His parents have given him POA. This means that they have trusted him to manage their affairs in the future, when they no longer can. He can explain to his father that without information about their finances, including who is receiving their money, he cannot do the job they have appointed him to do.
His father is more likely to be open with him about where the money's going if your husband doesn't argue with him about his choices.
This option will frustrate them and make them angry, but isn't it better than them being broke???
As their financial POA, your husband must prevent them from squandering their liquid assets. It's also important for their dignity to give them an "allowance".
Losing and misusing money is part of the disease we broadly call dementia. Therefore, limiting the amount of money they can lose or misuse is a way to limit your and your husband's frustrations with their unwise and irrational behavior.
You mentioned church. Do you think they are donating to the church? Some churches ask for lots of money.
There is NO paper trail for any of this money and THAT can become a problem if Medicaid is needed. There would be NO proof that this money isn't being handed to their children.
Folks who are competent can make their own stupid decisions. That does not, however, obligate their children to rescue them from their poor decisions after the fact.
If the current laws permit elders to be taken advantage of financially, I don't see how the government [aka Medicaid] can then deny funding for care just because they've lost money to swindlers.
please please asap go thru whatever paperwork on these, especially if they are actually getting real bullion or “collectible” coins or “shares on paper”. Really silver as investments tend to be scams. The hook that is used is is “silver paid $50 oz in the past & it’s coming back” nonsense as your parents are old enough to remember the Hunt Brothers & the silver rush that they missed out on....... Yeah in like 1980. And back then I wore a size 4-6 and those days are not, NOT, coming back.
Silver is like maybe $15 and that’s kinda spot price for certified bars (these babies are weight stamped & have some sort of paperwork as to provenance as where mined - like 5 oz. Perth) for quite a while. There is / was a big scam going on with silver, where you buy a collectible silver coin for $100. But coin wasn’t a true rare or precious worth $100 on open market. It actually has a melt value or spot price of $45 -$55. Literally you loose half of your $ immediately.
Theres a whole series on the silver scam just this last Nov & Dec in Quartz by Jeremy Merrill entitled “Mining for Silver”. The scammers prospect & use Facebook and conservative talk radio. Lisa Rowan also has written on this in different financial advice columns for other publications (she has great & often hilarious podcasts too).

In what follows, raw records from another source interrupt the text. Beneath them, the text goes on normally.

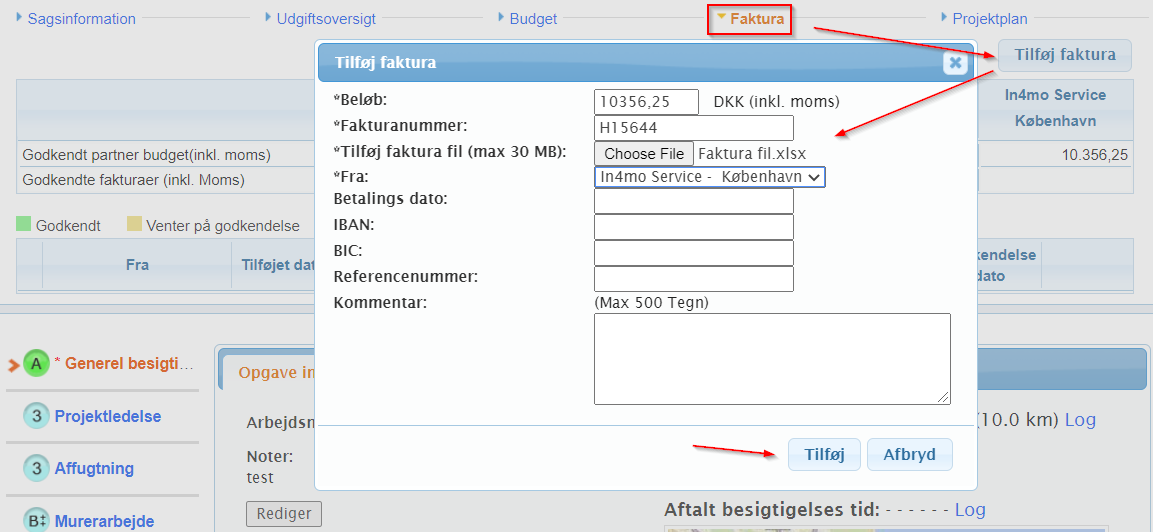This screenshot has height=532, width=1153.
Task: Click the yellow Venter på godkendelse swatch
Action: point(134,225)
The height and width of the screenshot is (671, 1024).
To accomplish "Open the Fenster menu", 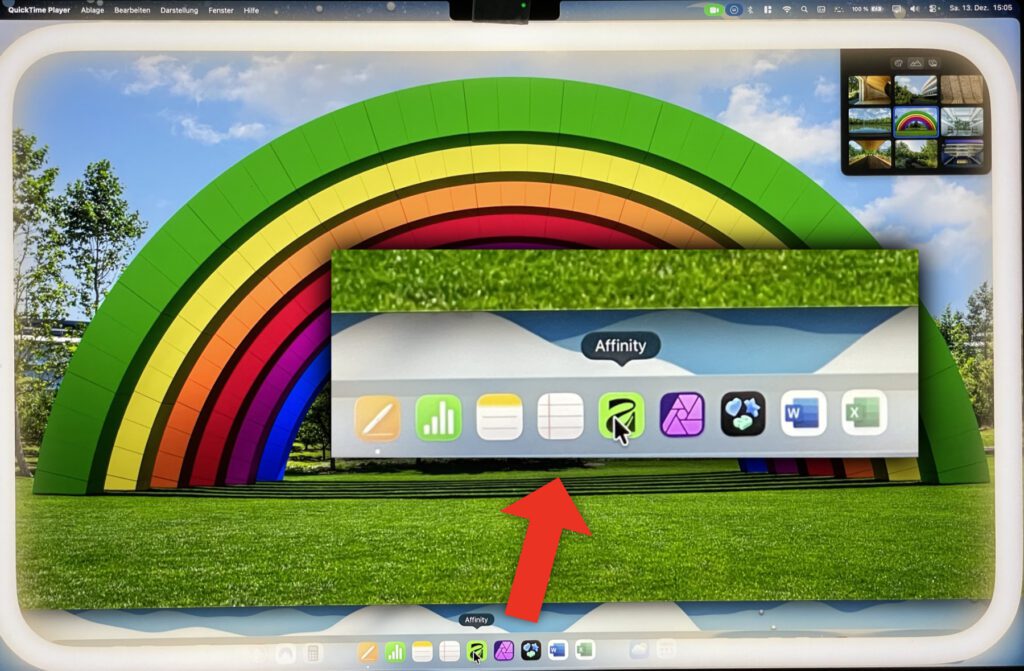I will [x=221, y=11].
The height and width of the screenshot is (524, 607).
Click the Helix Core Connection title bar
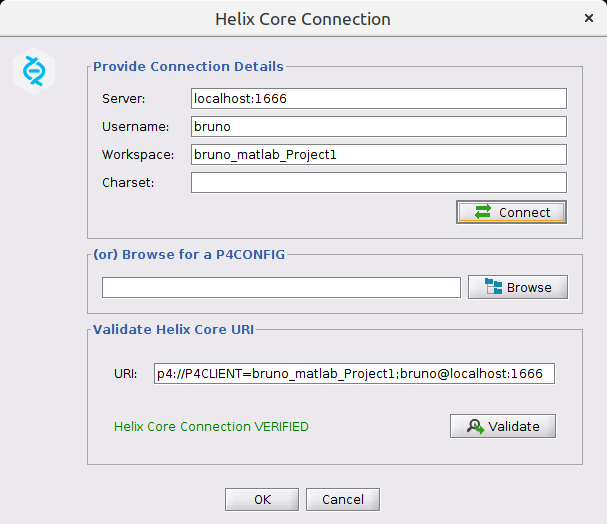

really if your folks are getting silver scammed, their info is being sold and they are going to be approached on other even more dubious “investments”. They are gonna get fleeced. Please please try to get over soon to clearly review what exactly it is that they are buying. There are legitimate ways to invest in rare coins & precious metals (1 of the best companies worldwide is in my city) but these are going to be $ 25k, 50k $$$+ coins with provenance. Not $1,000 buys. Not sending cash or money orders in the mail to buy stuff.